--- Short problem A ---
From the separator description, reproduce word for word the portion between "In one embodiment" and "of the separator.", inclusive.
--- Short problem B ---
In the separator description, what is the preferred range for the angle Θ?
-- start Reading passage --
Each semi-circular separating area 6, contains a gas outlet 7. Each gas outlet 7 is horizontally disposed and runs parallel to the base 16 of the separator 10 and parallel to the inner concave surface 11 of the separator housing 3. Each gas outlet 7 also contains a horizontally disposed gas opening 8 which can be located at any position around the gas outlet 7. In a preferred embodiment, the horizontally disposed gas opening 8 extends the length of the gas outlet 7, and is positioned to face upwardly and inwardly, with respect of the riser reactor 1, toward deflection means 4. The lower edge 22 of the gas opening 8 is at an angle α to the vertical center line 24 of the gas outlet tube 7 and the upper edge 20 is at an angle Θ to the vertical center line 24. The angle α can range from 30° to 135° with the preferred range being 30° to 90° and the angle Θ can range from -30° to 75° with the preferred range being 0° to 30°.

In one embodiment of the separator, the gas opening 8 is oriented toward the riser reactor 1 and directed upward. The angle α is about 90° to the vertical center line 24 and the angle Θ is about 30° to the vertical center line 24.

It is also contemplated that the horizontally disposed gas opening 8 extends the length of the gas outlet 7 and is positioned to face outwardly, with respect to the riser reactor 1, toward the concave surface 11 of the separator.

The gas outlets remove the cracked product, generally entrained with a small portion catalyst fines and particulates, i.e., from 0-10% by weight, more preferably 0-5% and most preferably 0.1-2%, from the first separating means. The gas outlets in turn direct the cracked product into an inlet means to a disengaging or stripper vessel. The inlet means is preferably a conduit, which in the case of a revamped FCC unit comprises the riser product conduit.
-- end Reading passage --
-- start Supplied data --
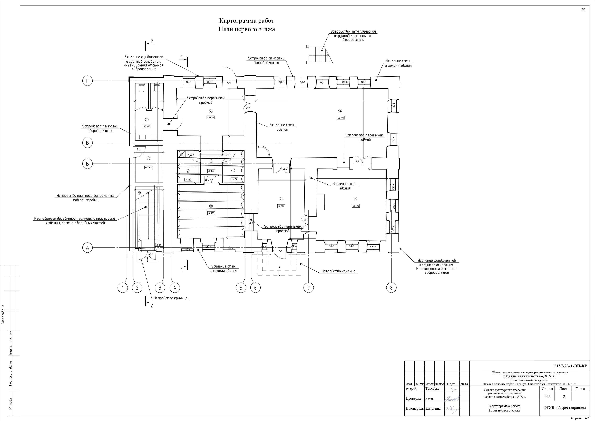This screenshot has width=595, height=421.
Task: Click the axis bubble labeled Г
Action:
-- end Supplied data --
--- Task answer A ---
In one embodiment of the separator, the gas opening 8 is oriented toward the riser reactor 1 and directed upward. The angle α is about 90° to the vertical center line 24 and the angle Θ is about 30° to the vertical center line 24.

It is also contemplated that the horizontally disposed gas opening 8 extends the length of the gas outlet 7 and is positioned to face outwardly, with respect to the riser reactor 1, toward the concave surface 11 of the separator.

--- Task answer B ---
0° to 30°